Jian-Ming Shen
Chongqing University, China
Title: Renormalization group improved pQCD prediction for Upsilon(1S) leptonic decay
Biography
Biography: Jian-Ming Shen
Abstract
The complete next-to-next-to-next-to-leading order short-distance and bound-state QCD corrections to Upsilon(1S) leptonic decay rate has been finished by Beneke et al. Based on those improvements, we present a renormalization group (RG) improved pQCD prediction for the decay width by applying the principle of maximum conformality (PMC). Based on RG-invariance, PMC provides a rigorous method for eliminating renormalization scheme-and-scale ambiguities for perturbative QCD predictions. The PMC scale-setting procedure utilizes the RGE recursively to unambigously identify the occurrence and pattern of nonconformal beta-terms at each order in a pQCD expansion, and determines the optimal renormalization scales by absorbing all occurrences of the beta-terms into the scales of the running coupling at each order of perturbation theory.

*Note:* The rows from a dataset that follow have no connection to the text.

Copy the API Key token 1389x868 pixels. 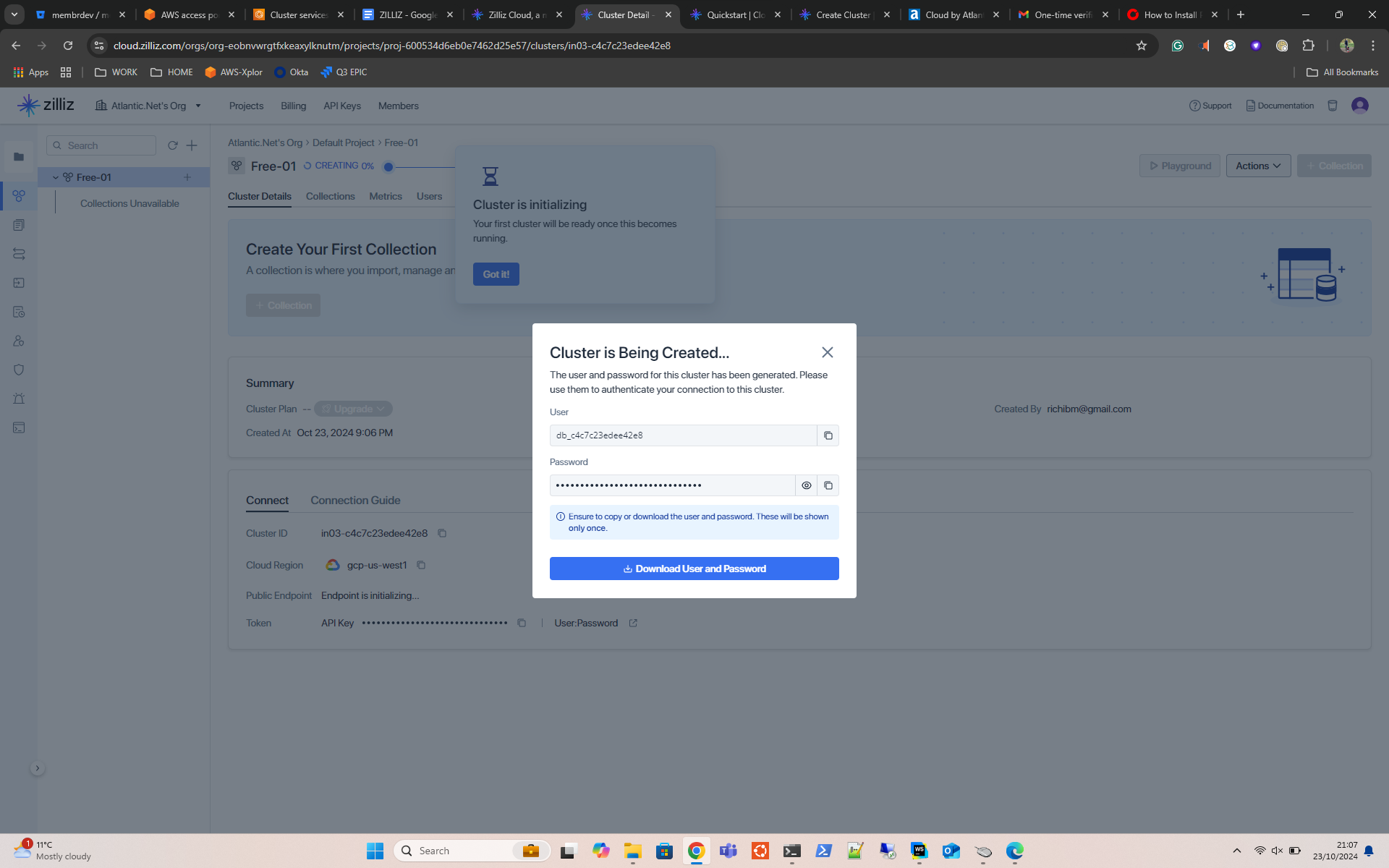521,623

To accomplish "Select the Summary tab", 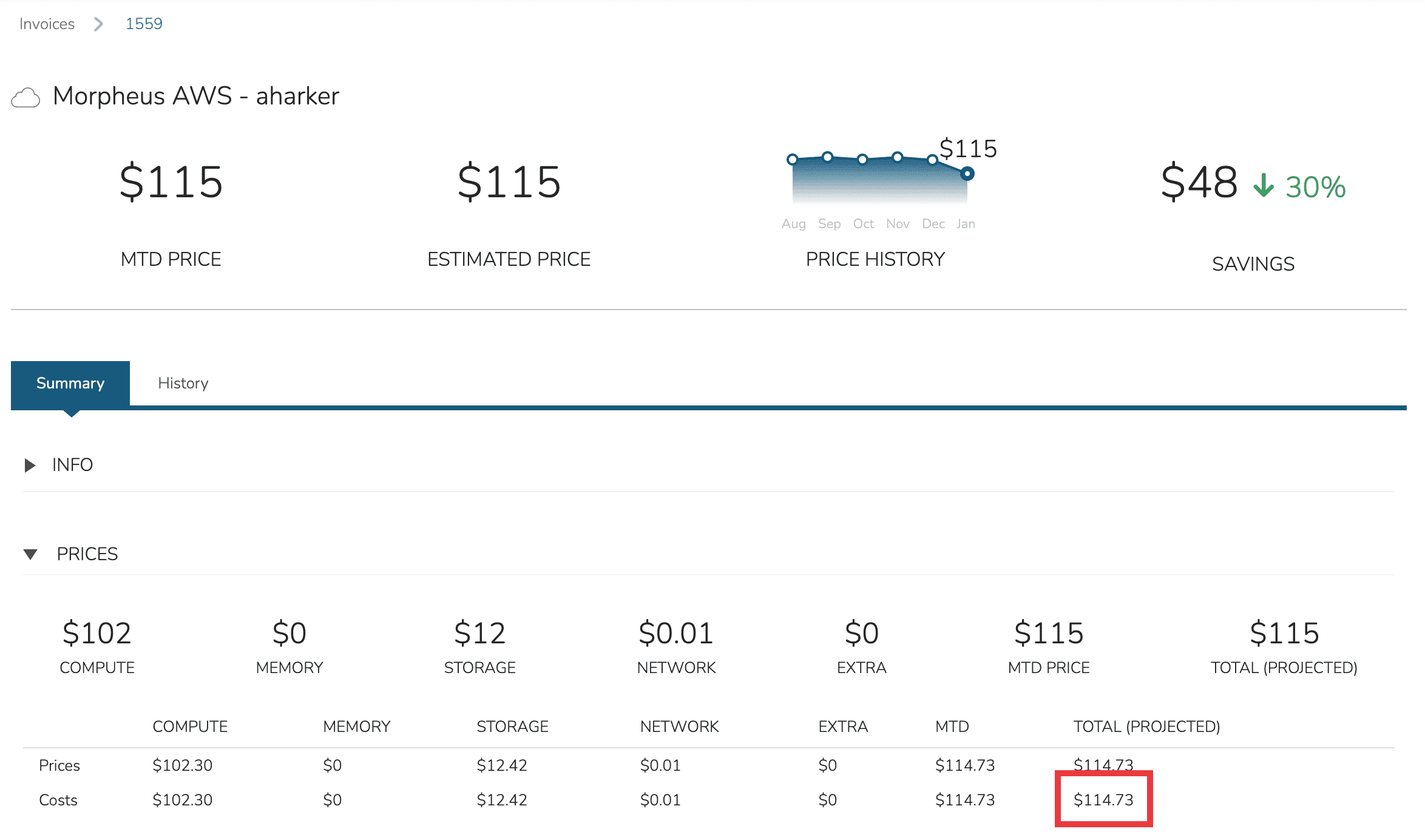I will coord(70,383).
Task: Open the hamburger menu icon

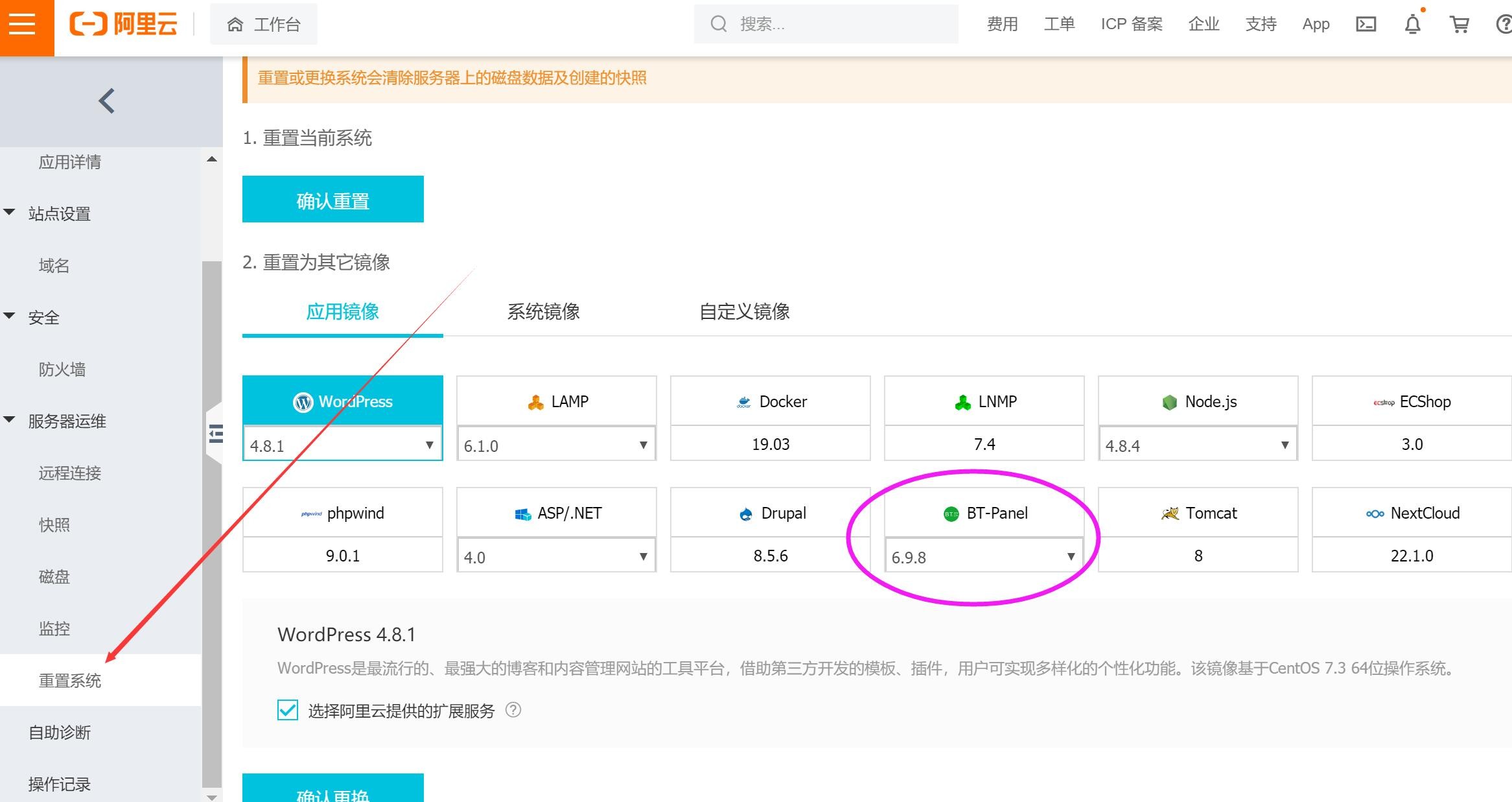Action: point(22,25)
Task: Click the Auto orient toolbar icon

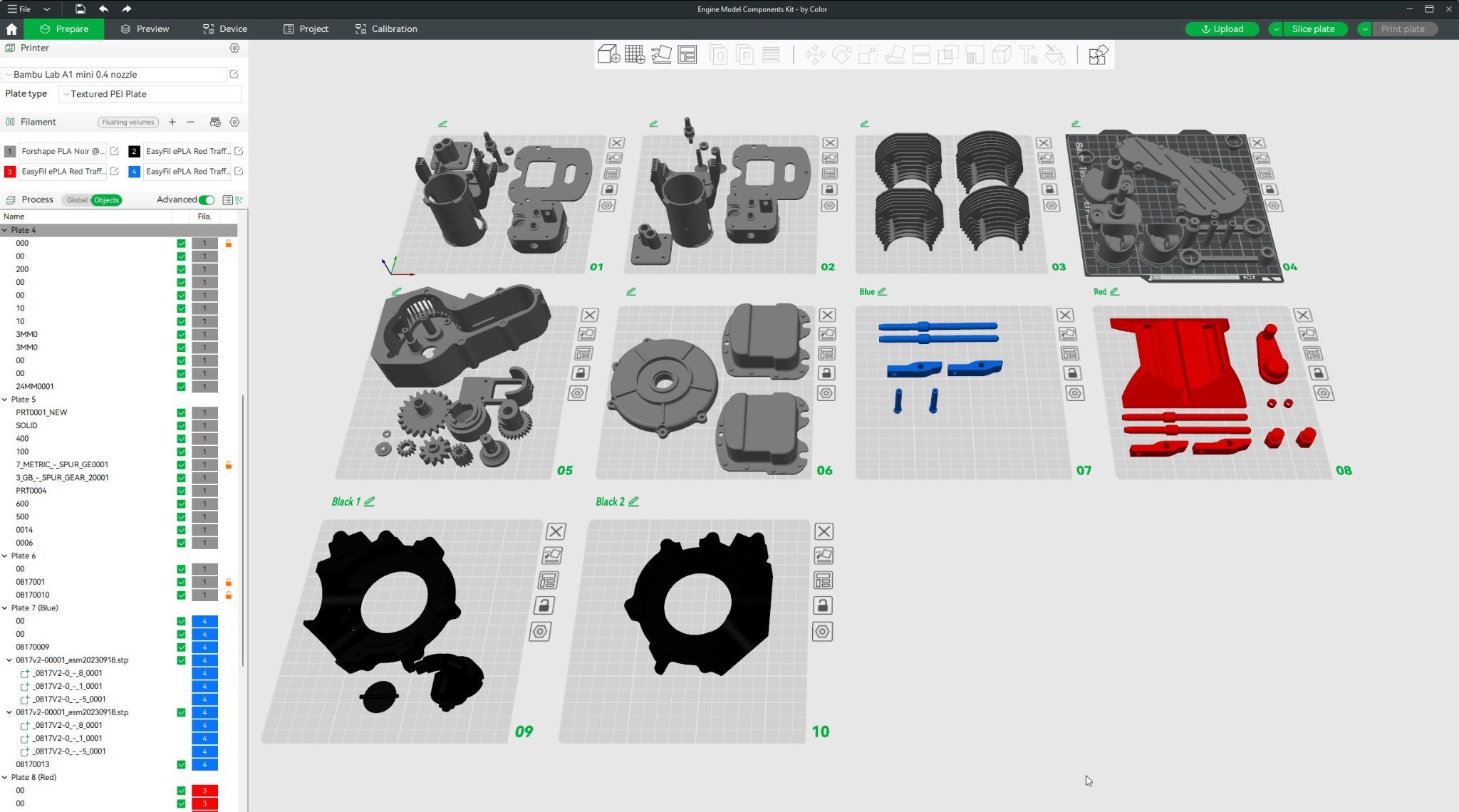Action: pos(661,55)

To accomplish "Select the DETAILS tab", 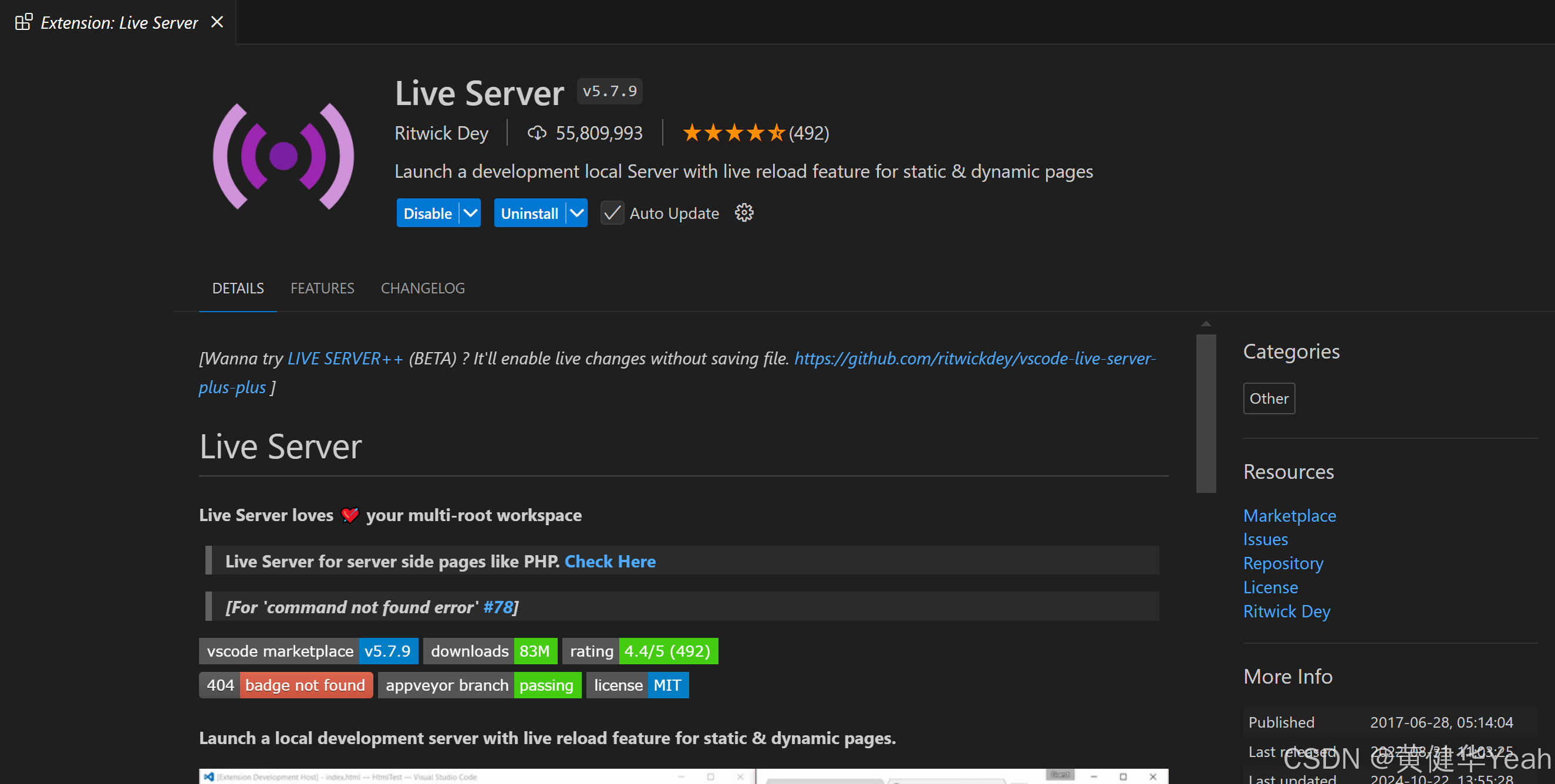I will (x=238, y=289).
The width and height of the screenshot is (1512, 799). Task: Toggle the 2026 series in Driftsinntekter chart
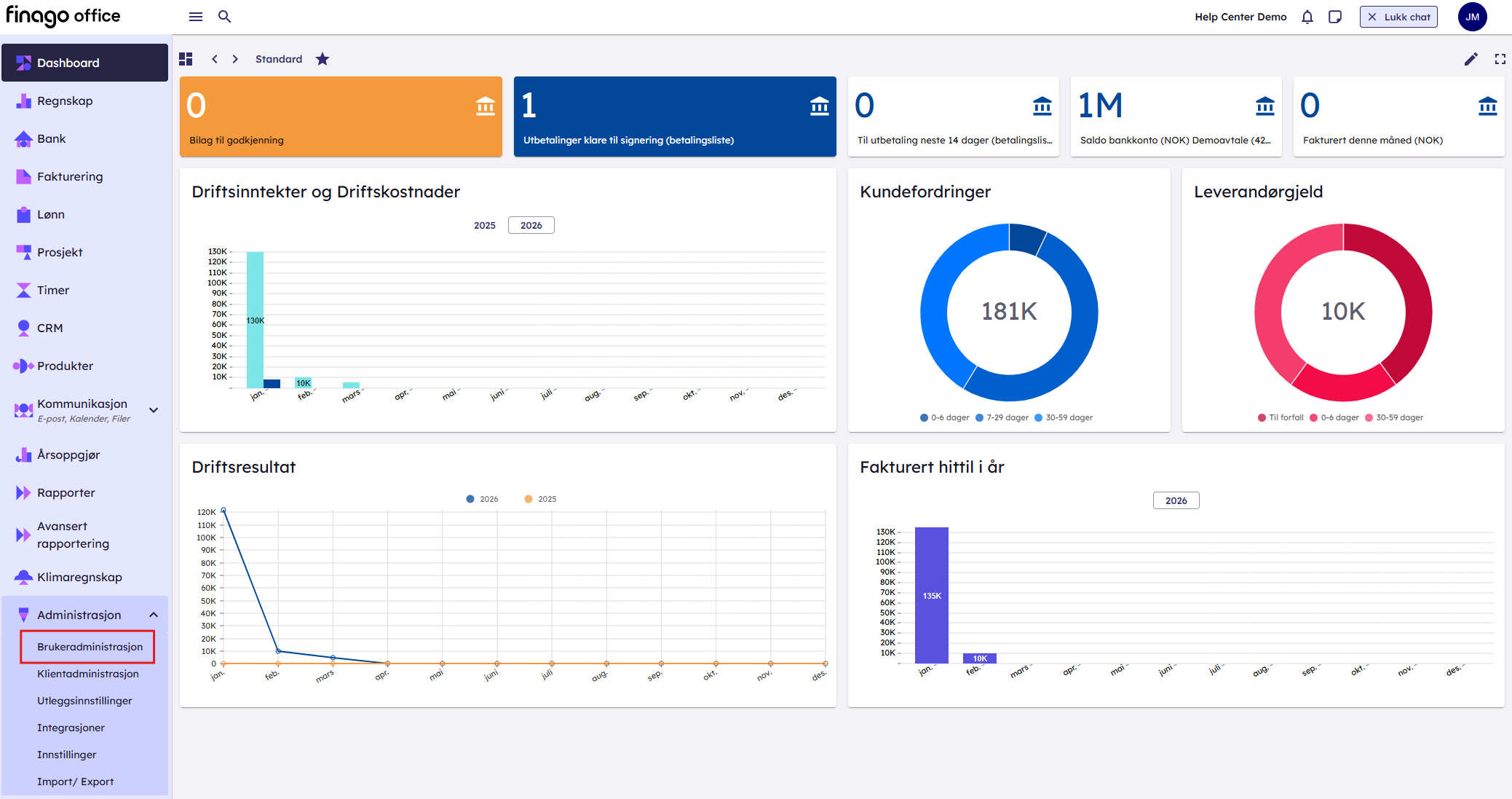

After applying the PMC, all known-type of beta-terms at all orders, which are controlled by the RG-equation, are resummed to determine optimal renormalization scale for its strong running coupling at each order. We then achieve a scale-fixed, scheme-independent and more accurate pQCD prediction. The pQCD convergence could, in principle, be greatly improved due to the elimination of divergent renormalon terms. The PMC prediction for the Upsilon(1S) leptonic decay reads, 1.270^ {+0.137} _ {−0.187} keV, where the uncertainty is the squared average of the mentioned pQCD errors. This RG-improved pQCD prediction agrees with the experimental measurement within errors, i.e. 1.340(18) keV.